The weight wasn’t a problem since it was sitting on her scales, but completing several boxes did take a while, mostly since I was still partially sighted. Once done, the parcel was processed, and I was given one of my original forms back plus two extras. Great.
Now for the other three packages. They were for the UK, which I assumed would be a breeze. Wrong.
I stuck the first on the scales. Madame grabbed it and started tapping away on her computer keyboard. Screen after screen flew by as she scanned whatever it was she was searching for. I asked if there was anything else she needed.
“Royaume-Uni,” she murmured, still fanning through screens.
“Yes, that’s…”
“Don’t tell me. Now, I know there’s another name for it. I just have to find it here.”
I was dying to help her out, but it was no good. Madame was on a linguistic mission.
“Ahah! I have it. The other name is Grand Bretagne. We must use two more forms.”
Another one of the time-saving labels carefully prepared by Jack was jettisoned.
“Do we really need them all, Madame? That will make three, and I’m not sure there’s enough room on the parcel.”
“Yes, of course! Fill in the boxes and tell me the weight of the parcel, please, and then do the same with the rest.”
Madame handed me a fistful of new, envelope-sized forms. With a still-runny eye, I dutifully muddled through and handed over the first set.
“Goodness, one of these is in quadruplicate. They’re rare these days, Madame,” I chortled.
Evidently not. The cold stare said it all.
I watched, fascinated, as madame somehow managed to stick each of the new documents (one of which had to go in a plastic sleeve) onto the parcel. There wasn’t a millimetre of packaging visible once she’d finished. She glanced at the clock. I remembered her complicated La Depeche worries and asked if she would like to sort out the other two parcels another day.
“Non!”
Mercifully, the third parcel was sorted relatively quickly, so I felt that we’d cracked it. We had almost finished the final one when madame gasped.
“Batteries!”
I had no idea what she was talking about. After our trials, it could have meant anything.
“Batteries, Madame?”
“Yes, of course. Do you have some in this parcel?”
“No, Madame.”
“You must have,” she said, giving the box a rattle. “Look, here is a picture of batteries on the packaging. This could be a problem. We will have to fill in another form for batteries.”

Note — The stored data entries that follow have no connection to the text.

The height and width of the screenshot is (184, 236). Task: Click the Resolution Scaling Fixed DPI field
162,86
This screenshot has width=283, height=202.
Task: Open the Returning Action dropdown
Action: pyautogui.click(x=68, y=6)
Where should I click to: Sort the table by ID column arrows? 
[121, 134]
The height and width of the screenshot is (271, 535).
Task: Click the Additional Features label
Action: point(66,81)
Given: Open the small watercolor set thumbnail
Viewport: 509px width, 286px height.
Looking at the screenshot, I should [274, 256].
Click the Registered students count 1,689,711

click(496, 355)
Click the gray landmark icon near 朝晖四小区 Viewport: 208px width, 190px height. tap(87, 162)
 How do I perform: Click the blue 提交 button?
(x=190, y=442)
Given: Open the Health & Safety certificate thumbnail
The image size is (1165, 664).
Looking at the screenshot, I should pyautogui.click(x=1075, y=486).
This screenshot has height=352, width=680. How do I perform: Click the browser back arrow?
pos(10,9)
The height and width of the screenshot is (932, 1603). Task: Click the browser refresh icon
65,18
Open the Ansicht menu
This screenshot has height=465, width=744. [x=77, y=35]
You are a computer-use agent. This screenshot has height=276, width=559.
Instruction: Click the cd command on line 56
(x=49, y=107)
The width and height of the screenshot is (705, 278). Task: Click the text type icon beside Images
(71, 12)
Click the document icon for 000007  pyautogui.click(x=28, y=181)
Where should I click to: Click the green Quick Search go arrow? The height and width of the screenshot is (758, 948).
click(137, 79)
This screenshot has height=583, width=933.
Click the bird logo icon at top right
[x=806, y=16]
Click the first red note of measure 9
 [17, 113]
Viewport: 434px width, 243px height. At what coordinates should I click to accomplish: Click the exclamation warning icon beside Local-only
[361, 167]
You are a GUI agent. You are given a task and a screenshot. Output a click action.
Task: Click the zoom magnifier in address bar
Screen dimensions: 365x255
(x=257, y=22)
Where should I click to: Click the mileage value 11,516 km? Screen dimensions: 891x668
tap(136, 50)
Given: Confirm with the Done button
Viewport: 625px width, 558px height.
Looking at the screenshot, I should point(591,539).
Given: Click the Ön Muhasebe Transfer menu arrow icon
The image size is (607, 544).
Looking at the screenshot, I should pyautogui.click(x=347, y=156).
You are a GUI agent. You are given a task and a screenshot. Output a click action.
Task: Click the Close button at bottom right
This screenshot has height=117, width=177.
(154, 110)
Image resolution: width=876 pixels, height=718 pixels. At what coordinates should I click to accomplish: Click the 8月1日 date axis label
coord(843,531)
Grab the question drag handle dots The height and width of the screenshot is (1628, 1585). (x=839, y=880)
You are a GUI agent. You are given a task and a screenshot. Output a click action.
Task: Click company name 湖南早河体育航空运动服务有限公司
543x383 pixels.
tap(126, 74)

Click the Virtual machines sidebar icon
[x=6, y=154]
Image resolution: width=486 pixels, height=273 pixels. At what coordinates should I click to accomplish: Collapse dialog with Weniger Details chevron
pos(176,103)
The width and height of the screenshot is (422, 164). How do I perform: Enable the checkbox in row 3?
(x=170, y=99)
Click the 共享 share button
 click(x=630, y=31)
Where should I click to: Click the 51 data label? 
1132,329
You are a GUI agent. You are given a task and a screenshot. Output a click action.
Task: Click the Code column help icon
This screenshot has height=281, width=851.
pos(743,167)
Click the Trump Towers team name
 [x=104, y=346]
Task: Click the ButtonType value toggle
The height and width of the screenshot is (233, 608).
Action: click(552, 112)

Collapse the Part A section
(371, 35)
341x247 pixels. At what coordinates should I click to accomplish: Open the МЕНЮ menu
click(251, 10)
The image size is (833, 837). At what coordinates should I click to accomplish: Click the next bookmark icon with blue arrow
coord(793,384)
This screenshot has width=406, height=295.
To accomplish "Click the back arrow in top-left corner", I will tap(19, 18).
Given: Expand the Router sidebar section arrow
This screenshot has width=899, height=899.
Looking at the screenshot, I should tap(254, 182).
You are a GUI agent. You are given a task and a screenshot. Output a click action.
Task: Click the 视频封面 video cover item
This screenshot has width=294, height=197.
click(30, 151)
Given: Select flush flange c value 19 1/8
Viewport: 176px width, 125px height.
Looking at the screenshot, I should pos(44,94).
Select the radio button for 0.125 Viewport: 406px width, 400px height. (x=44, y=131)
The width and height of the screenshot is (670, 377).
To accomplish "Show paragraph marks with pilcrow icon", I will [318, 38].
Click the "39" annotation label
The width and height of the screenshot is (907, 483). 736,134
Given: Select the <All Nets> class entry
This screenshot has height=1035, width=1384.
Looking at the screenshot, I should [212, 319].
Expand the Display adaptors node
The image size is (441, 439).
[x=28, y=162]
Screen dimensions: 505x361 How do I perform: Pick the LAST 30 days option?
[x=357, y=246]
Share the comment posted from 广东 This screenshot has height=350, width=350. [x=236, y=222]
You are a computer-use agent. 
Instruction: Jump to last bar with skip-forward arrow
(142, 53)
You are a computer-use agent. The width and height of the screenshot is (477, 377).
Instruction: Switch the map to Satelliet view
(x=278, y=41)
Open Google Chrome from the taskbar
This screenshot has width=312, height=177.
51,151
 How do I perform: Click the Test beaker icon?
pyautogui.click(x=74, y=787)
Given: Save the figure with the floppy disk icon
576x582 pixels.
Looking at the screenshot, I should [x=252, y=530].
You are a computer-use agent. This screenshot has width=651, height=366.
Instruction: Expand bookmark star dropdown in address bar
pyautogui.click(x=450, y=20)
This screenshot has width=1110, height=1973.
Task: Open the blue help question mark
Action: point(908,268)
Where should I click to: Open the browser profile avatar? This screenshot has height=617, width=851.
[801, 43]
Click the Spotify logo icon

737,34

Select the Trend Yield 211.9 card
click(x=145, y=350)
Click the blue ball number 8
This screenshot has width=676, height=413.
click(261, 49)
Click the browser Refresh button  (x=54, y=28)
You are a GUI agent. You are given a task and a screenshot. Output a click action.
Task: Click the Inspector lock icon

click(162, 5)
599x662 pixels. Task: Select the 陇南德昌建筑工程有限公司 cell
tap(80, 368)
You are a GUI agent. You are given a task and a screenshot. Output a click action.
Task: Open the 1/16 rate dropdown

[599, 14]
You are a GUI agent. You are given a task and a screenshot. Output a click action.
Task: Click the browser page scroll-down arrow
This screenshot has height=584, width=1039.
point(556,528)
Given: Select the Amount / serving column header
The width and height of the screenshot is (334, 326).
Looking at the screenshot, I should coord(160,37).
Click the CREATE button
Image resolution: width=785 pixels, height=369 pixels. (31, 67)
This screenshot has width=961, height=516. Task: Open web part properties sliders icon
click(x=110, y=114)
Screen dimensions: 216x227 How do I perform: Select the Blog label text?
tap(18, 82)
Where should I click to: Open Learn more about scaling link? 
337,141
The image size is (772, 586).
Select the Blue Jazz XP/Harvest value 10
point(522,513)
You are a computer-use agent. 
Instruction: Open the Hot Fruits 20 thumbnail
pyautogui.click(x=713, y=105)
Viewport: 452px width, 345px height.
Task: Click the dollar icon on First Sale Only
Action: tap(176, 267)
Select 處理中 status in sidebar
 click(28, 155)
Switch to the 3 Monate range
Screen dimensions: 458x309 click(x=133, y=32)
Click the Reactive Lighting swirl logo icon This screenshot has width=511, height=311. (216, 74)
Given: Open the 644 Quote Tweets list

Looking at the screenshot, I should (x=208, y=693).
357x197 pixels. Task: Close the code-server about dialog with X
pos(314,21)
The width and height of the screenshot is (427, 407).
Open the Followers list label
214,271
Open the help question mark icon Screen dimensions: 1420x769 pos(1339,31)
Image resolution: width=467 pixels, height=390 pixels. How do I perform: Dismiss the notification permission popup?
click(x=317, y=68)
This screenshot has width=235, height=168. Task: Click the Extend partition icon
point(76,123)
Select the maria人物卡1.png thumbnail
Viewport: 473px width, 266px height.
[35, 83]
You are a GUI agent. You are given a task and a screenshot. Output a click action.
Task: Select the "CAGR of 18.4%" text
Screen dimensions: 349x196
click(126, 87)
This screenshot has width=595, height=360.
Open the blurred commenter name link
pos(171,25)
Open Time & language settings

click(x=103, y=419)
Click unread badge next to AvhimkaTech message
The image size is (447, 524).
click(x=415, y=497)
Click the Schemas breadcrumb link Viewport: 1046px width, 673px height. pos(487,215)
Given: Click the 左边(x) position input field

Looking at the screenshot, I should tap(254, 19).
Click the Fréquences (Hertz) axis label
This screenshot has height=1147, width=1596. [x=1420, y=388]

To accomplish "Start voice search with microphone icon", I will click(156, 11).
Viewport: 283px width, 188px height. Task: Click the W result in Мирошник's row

I swear there was a gleeful glint in madame’s eye as she thrust her hand into yet another pigeon hole.
“Ah, I see. Actually, I re-used an old box. There are no batteries, I promise, definitely no batteries at all.”
Momentarily vanquished, madame replaced her battery form and dug out a fat felt tip instead. This, she used to slash crosses all over the battery image. She then cemented her sticky envelope over the top and stuffed in one of her forms together with two of Jack’s.
We had done it. It was 11:55 am, just enough time for her to nip next door to complete her La Depeche business. Still a bit blinky, I thanked our postmistress once more.
“I’m very sorry to have caused you so much trouble today, Madame.”
“Do not worry. We managed in the end. But next time, tell your husband not to waste paper by printing documents from the La Poste website. Here, in my post office, the forms are much better!”
I’ll admit I left with very little confidence that my parcels would reach their destinations. They were covered in stickers, random customs declarations and many barcodes, none of which matched.
How wrong I was.
Within the week, each of my Grand Bretagne-based friends confirmed receipt of their parcels, and two days later, the package had reached Australia. I couldn’t believe it. On my way back from the weekly shop, I popped in to give madame the good news.
“I just wanted to thank you again for your help, Madame. Those forms were terrific after all,” I said, handing her a small gift of chocolates.
Uncharacteristically, madame came over all of a flutter. Blushing, she coyly took the chocolates.
“It was nothing, no problem, I am here to help. I’m glad your friends have their parcels, and you’re right. My forms are essential!”
I left madame beaming behind her mask. There’s no doubt about it. The mistress of our rural pocket-sized La Poste does love her forms, and they definitely came good. I couldn’t have been more grateful for her help!